Arguments in a seminal copyright case are being heard at the US Supreme Court this week, as Supap Kirtsaeng defends his right to have imported to America and resold copies of textbooks produced and distributed in Asia. The books were produced in Asia by the American publishing house John Wiley & Sons and meant for distribution only within Asia. Kirtsaeng, originally from Thailand, began importing these lower-priced copies and selling them at a profit to American students while he studied at an American university. John Wiley & Sons has now sued him for damages.
There are a number of points of law to be untangled in an analysis of this case. Firstly, there is the “first sale doctrine,” which dictates that the producer of the good or owner of the intellectual property can only profit from the first sale of that item. If a consumer lawfully purchases a copyrighted item, they can they go on to sell it at their leisure if they choose to do so.
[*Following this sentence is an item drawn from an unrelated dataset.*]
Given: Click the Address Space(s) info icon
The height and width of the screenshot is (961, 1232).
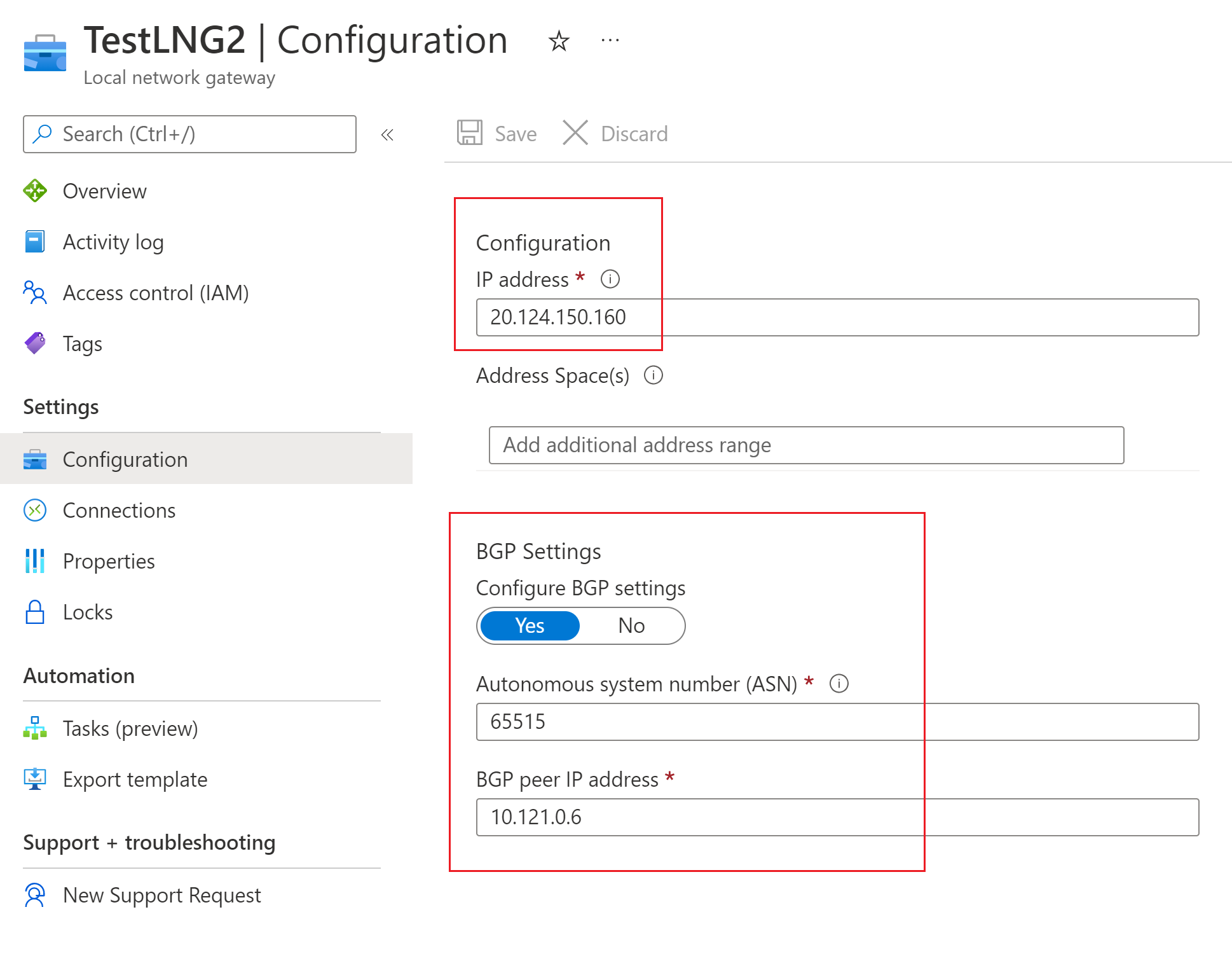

Possibly conflicting with this are the laws that govern foreign distribution rights. While the “first sale doctrine” clearly applies to goods produced and purchased within the United States, does it apply to goods produced and purchased elsewhere in the world?
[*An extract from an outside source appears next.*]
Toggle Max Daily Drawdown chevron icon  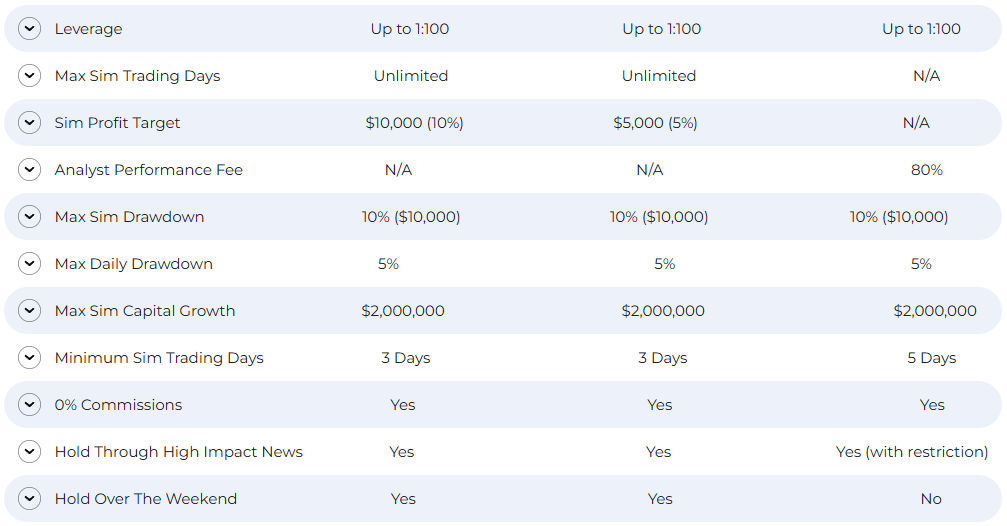[30, 263]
Policy factors will undoubtedly figure in the judges’ decisions, as a finding against Kirtsaeng could have weighty consequences. If foreign-produced goods were no longer allowed to be resold or otherwise redistributed within the United States, institutions like libraries would face serious turmoil. Companies would have incentive to move all their factories out of the United States, as every resale of their foreign-produced product would entitle them to a cut of the proceeds. Lastly, the continuing growth of internet-based transactions would make ascertaining just where something like an e-book or computer program was produced and sold very challenging.
Given the possible impact of the case, it has garnered attention from not only the copyright and intellectual property law field, but from the Obama administration, publishing companies, and a number of other groups representing consumer and retail interests. While all eyes are on the courtroom, it’s likely that Kirtsaeng’s are on his wallet – now a professor in Thailand, he’s stated he’ll be unable to pay any damages if Wiley & Sons wins.